DAX rises even as consumer confidence slip
- China optimism leads stocks higher for a second day
- German consumer confidence unexpectedly falls to -25.5
- DAX rises above 20 sma towards 16000
The DAX is opening higher, adding to yesterday’s gains amid a broadly upbeat mood in the market and despite weaker-than-expected German consumer confidence data.
Stocks are moving higher for a second day amid a positive response to stimulus from Beijing, easing concerns over slowing China's growth. Over the weekend, Beijing announced a series of measures to support the market, including reduced stamp duty for stock trading, which boosted Asian equities again today, leading to another positive open in Europe.
Weaker than expected German consumer confidence hasn’t weighed on demand for the DAX. GFK consumer confidence unexpectedly fell -25.5 in September from 24.4 in August, defying expectations of an improvement to -24.3.
The data comes after PMI data earlier in the month highlighted the struggles that the German economy is facing amid a deepening downturn in manufacturing output and 0% GDP growth in Q2. However, on a more positive note, German inflation is cooling, and data tomorrow is expected to show that inflation cooled further.
That said, ECB President Christine Lagarde’s hawkish comments on Friday could limit the upside for stocks. Lagarde said that interest rates will remain high as long as needed to tame inflation.

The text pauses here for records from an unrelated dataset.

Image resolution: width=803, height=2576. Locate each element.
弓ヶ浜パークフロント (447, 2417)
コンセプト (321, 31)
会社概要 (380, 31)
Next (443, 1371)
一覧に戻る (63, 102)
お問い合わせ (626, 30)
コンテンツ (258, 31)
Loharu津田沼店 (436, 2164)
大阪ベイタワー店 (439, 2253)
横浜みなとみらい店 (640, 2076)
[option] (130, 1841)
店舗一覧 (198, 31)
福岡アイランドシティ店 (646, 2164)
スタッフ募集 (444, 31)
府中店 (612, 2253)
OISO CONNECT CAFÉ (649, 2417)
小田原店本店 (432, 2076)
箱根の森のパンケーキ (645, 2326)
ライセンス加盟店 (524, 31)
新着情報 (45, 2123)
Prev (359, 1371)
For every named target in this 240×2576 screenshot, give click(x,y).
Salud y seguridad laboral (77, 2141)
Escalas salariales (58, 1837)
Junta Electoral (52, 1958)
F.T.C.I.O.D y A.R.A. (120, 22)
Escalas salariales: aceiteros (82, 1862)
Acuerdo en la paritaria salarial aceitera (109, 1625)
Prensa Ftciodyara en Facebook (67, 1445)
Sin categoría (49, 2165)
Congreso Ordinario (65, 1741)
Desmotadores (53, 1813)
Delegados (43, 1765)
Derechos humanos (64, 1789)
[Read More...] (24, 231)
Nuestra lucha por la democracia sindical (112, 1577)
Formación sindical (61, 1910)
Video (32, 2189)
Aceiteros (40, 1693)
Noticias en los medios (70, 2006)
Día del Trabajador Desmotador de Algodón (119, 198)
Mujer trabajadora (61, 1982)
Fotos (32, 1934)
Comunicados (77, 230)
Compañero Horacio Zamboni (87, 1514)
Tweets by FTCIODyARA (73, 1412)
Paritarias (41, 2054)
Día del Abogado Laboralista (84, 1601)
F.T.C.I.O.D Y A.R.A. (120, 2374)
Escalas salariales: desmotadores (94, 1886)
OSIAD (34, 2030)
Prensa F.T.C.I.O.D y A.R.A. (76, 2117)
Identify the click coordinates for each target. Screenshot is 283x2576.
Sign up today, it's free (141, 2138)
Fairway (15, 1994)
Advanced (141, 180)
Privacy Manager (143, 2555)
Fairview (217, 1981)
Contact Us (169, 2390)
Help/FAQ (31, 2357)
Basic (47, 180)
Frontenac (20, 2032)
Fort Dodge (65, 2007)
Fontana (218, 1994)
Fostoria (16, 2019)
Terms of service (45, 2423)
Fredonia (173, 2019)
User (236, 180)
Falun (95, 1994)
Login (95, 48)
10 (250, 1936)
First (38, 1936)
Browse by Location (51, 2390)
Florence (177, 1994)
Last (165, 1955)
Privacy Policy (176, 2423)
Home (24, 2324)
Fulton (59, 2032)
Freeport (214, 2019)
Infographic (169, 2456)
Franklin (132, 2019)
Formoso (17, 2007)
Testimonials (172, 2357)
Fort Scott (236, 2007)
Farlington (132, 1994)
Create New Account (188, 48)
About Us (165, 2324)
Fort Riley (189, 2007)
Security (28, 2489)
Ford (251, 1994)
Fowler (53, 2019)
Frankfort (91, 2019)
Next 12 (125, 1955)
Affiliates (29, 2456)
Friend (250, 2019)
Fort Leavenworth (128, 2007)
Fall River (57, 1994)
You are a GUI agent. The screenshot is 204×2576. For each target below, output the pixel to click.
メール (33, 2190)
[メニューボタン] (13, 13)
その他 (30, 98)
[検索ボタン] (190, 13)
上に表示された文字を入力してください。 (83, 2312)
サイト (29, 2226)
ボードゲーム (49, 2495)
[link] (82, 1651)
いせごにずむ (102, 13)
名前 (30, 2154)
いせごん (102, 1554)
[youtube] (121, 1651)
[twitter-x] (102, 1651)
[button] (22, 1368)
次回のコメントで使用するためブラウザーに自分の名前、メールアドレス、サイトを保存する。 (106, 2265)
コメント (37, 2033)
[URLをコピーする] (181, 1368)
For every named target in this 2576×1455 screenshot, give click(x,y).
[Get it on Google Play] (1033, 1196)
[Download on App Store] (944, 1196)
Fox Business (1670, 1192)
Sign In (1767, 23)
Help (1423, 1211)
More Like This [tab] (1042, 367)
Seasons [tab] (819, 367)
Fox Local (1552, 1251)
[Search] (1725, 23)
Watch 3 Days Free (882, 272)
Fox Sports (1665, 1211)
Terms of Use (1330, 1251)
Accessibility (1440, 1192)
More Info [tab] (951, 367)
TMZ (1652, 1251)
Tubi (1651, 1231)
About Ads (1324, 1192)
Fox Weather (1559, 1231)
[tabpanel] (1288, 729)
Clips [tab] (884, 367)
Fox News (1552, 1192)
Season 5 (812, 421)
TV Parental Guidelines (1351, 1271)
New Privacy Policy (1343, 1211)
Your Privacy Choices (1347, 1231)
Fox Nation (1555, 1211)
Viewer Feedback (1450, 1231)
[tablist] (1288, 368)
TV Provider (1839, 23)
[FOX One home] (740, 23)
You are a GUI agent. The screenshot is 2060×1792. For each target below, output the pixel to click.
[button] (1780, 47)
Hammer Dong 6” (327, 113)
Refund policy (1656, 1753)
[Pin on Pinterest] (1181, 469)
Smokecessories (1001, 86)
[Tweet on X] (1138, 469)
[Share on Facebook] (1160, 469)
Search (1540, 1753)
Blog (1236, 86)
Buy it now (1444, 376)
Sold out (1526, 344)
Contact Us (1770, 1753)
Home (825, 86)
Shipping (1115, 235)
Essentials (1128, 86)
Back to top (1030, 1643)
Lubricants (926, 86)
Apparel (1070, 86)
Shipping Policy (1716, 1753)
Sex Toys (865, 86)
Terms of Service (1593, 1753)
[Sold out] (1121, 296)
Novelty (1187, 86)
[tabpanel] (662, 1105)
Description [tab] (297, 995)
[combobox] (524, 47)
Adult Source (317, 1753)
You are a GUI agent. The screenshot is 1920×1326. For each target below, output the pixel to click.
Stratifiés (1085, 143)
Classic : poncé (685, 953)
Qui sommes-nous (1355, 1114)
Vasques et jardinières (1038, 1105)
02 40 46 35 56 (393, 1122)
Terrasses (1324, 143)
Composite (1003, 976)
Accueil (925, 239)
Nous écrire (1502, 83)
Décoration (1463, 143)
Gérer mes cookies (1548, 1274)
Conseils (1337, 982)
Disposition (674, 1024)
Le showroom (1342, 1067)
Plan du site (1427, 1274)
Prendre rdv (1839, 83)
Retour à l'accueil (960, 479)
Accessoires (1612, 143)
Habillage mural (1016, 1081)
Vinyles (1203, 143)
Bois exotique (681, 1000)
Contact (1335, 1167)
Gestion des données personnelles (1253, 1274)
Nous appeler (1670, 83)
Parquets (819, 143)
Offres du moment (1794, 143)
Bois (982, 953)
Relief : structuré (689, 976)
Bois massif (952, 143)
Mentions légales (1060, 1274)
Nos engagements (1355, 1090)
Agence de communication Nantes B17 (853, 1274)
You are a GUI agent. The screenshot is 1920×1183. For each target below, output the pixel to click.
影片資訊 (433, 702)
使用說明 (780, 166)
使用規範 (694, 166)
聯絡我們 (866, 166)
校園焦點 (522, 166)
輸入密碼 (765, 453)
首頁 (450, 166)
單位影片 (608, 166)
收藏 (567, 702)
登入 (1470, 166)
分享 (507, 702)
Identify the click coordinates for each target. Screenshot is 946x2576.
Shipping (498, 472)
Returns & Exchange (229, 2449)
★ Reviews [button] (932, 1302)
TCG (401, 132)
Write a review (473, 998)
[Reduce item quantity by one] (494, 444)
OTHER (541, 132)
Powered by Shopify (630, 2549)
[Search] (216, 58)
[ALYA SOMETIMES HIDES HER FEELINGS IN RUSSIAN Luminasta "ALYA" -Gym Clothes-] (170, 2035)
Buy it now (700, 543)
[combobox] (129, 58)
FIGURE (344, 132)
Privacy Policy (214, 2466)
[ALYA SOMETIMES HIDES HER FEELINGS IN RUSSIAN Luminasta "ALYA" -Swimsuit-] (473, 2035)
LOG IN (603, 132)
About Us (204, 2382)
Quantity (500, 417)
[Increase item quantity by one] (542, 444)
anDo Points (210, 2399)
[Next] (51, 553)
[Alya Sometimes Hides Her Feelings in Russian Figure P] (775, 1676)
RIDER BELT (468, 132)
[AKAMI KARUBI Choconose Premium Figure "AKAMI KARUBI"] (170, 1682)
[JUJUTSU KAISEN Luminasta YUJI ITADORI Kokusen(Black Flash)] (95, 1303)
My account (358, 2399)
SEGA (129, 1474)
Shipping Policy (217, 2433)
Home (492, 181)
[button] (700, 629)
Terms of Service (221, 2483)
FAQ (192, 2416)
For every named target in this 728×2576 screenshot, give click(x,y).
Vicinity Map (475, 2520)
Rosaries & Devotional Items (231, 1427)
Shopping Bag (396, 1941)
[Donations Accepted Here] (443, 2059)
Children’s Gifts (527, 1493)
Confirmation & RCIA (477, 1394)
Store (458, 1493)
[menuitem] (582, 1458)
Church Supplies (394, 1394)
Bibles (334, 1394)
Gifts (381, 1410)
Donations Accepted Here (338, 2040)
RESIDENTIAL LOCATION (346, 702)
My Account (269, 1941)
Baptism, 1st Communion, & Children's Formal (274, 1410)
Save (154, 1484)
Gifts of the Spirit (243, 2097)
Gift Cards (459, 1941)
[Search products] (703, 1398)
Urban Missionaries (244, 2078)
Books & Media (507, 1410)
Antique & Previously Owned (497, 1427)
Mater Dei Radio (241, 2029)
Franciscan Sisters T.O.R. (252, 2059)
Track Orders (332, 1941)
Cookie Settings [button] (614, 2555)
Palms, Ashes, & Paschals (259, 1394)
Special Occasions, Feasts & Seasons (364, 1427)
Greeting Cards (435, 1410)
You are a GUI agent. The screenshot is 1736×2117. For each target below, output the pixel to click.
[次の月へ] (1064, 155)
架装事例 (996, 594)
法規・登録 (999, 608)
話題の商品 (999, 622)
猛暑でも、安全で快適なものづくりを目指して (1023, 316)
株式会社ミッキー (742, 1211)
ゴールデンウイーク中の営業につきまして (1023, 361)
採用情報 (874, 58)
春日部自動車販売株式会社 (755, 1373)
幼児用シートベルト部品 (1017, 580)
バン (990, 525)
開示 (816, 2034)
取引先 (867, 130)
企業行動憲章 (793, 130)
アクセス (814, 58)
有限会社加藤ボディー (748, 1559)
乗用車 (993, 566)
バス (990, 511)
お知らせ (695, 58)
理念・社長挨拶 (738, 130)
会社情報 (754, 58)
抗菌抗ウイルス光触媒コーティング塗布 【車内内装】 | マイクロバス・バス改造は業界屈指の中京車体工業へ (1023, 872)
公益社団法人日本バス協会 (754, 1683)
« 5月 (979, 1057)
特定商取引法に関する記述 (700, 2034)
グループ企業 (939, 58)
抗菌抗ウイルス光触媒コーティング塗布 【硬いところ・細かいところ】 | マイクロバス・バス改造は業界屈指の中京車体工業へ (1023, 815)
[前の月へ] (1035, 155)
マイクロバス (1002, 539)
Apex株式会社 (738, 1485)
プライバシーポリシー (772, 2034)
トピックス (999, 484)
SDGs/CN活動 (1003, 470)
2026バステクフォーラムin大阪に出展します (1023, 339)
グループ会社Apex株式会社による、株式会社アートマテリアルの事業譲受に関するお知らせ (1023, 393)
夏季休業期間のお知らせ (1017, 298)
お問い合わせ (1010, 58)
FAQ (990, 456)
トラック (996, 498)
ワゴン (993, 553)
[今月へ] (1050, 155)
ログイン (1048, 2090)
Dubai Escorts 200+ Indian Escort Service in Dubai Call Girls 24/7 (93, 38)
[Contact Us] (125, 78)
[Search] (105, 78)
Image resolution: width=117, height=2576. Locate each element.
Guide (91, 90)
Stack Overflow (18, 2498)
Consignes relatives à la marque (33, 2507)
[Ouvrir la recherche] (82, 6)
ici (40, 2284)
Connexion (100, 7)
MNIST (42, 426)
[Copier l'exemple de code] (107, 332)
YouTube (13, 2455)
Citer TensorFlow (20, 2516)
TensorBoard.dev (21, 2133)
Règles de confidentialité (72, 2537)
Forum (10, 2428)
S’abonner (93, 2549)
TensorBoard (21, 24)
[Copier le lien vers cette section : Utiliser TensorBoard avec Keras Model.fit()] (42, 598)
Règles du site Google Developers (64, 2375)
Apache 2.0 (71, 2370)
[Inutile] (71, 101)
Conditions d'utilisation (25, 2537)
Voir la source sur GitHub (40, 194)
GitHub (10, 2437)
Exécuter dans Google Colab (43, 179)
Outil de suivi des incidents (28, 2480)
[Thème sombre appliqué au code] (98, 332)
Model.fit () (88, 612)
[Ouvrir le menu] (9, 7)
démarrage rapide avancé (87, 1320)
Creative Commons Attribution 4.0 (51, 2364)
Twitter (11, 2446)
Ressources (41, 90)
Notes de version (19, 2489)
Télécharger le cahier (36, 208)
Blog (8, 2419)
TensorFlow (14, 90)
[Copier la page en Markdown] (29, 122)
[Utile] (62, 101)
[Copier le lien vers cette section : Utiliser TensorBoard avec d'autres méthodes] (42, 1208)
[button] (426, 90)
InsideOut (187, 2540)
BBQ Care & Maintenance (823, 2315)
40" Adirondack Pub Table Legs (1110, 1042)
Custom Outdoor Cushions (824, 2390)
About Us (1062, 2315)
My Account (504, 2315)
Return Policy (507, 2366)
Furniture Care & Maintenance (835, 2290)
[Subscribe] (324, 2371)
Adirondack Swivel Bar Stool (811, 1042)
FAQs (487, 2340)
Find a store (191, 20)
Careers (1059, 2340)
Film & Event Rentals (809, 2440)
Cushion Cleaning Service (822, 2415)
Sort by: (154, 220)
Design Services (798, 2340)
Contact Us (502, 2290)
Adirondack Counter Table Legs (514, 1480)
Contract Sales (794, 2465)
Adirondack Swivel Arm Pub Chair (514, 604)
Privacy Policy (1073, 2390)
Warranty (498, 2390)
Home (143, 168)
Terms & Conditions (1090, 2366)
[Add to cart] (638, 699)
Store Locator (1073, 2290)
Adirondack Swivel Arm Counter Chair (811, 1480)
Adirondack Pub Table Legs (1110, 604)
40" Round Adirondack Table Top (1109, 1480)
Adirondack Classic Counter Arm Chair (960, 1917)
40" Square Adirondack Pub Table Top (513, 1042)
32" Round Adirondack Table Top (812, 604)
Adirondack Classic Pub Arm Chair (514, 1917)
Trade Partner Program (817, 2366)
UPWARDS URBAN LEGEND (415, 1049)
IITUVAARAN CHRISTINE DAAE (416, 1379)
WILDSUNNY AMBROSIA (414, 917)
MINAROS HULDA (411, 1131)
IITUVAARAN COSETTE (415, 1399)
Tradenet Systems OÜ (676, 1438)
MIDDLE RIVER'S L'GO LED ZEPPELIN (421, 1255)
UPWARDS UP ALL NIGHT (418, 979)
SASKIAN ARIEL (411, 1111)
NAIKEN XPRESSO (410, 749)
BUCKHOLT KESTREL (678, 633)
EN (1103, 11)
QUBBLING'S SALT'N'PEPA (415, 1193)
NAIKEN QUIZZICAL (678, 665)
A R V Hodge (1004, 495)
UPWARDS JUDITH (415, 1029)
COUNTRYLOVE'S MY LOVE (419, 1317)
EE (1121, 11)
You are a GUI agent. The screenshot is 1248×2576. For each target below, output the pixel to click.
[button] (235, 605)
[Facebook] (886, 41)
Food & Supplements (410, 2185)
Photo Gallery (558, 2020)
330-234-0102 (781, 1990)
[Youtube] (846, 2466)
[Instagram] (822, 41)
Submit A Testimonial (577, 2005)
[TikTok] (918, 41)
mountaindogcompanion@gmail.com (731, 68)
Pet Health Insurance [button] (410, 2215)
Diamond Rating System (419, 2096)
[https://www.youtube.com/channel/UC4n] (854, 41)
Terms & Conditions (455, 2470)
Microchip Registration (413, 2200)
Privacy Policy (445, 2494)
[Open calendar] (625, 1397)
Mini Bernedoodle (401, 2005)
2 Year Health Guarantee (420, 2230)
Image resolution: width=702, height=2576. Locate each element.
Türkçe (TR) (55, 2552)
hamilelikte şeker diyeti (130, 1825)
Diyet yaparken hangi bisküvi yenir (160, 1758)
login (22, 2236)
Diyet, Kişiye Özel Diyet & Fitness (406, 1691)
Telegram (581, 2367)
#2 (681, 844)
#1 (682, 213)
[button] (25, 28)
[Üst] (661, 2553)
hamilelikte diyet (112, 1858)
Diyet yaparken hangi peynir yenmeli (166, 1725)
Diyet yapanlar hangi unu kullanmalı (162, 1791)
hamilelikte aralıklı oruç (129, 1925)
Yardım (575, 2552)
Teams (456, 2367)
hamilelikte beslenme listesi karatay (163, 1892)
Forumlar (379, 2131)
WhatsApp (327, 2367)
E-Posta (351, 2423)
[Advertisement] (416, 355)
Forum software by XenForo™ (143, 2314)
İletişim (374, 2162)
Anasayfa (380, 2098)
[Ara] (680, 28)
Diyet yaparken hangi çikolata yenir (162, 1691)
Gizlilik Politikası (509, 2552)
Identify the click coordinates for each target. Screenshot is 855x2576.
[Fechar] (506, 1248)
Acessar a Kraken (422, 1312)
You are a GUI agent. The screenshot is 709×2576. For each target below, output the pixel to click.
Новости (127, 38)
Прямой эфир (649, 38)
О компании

Looking ahead US consumer confidence and JOLTS job opening data will be in focus.
DAX forecast – technical analysis
The DAX found support at 15465 in mid-August and has rebounded, climbing above 15700 resistance and the 20 sma at 15790. The RSI is neutral.
Buyers could look towards 15690, the confluence of the 50 and 100 sma, ahead of 16065, the August 10 high to extend gains towards 16335.
Meanwhile, sellers could look for a break below 15700 to open the door to the 15465 low. A break below here and the 200 sma at 15430 would create a lower low.
USD/JPY falls ahead of consumer confidence and Job openings data
- Fed-BoJ divergence boosted UDS/JPY to a 10 month high
- US consumer confidence is expected to slip to 116 & job vacancies to moderate
- USD/JPY trades in a rising channel
USD/JPY is easing lower, snapping a three-day winning streak. The pair is edging away from 146.50 but remains above 145-145.80, a level where Japanese authorities have previously intervened.
The USD is weakening amid an improved market mood and as treasury yields tick lower despite hawkish takeaways from Jackson Hole. Federal Reserve Chair Jerome Powell hinted towards further rate hikes and rates staying higher for longer if necessary.
This was in contrast to a dovish-sounding BoJ Governor Kazuo Ueda, who said that below-target inflation supports the central bank’s ultra-accommodative stance. An unexpected rise in unemployment to 2.7% from 2.5% provided more support for BoJ’s dovishness.
Attention now turns to US consumer confidence, home prices, and JOLTS job opening data ahead of Friday’s non-farm payroll report. Job vacancies are expected to moderate further to 9.465 million from 9.582 million. Meanwhile, consumer confidence is expected to ease slightly to 116 from 117, and US home prices could fall for a fourth straight month of year-on-year declines.
A series of weaker data could see investors rein in Fed rate hike bets. According to the CME Fedwatch tool, the market is pricing in a 21% probability of a rate hike in September and a 60% probability that rates will be higher by November.
USD/JPY forecast – technical analysis
USD/JPY trades within a rising channel dating back to the start of the year. The pair pushed to 146.75, a fresh 10-month high. The RSI supports further upside while it remains out of oversold territory.
Buyers will look for a rise above 146.75 to 148.80, the November 2022 high and the rising trendline resistance.
Support can be seen at 145.00 the July high and the 20 sma. A break below here could open the door to 141.50 the August low.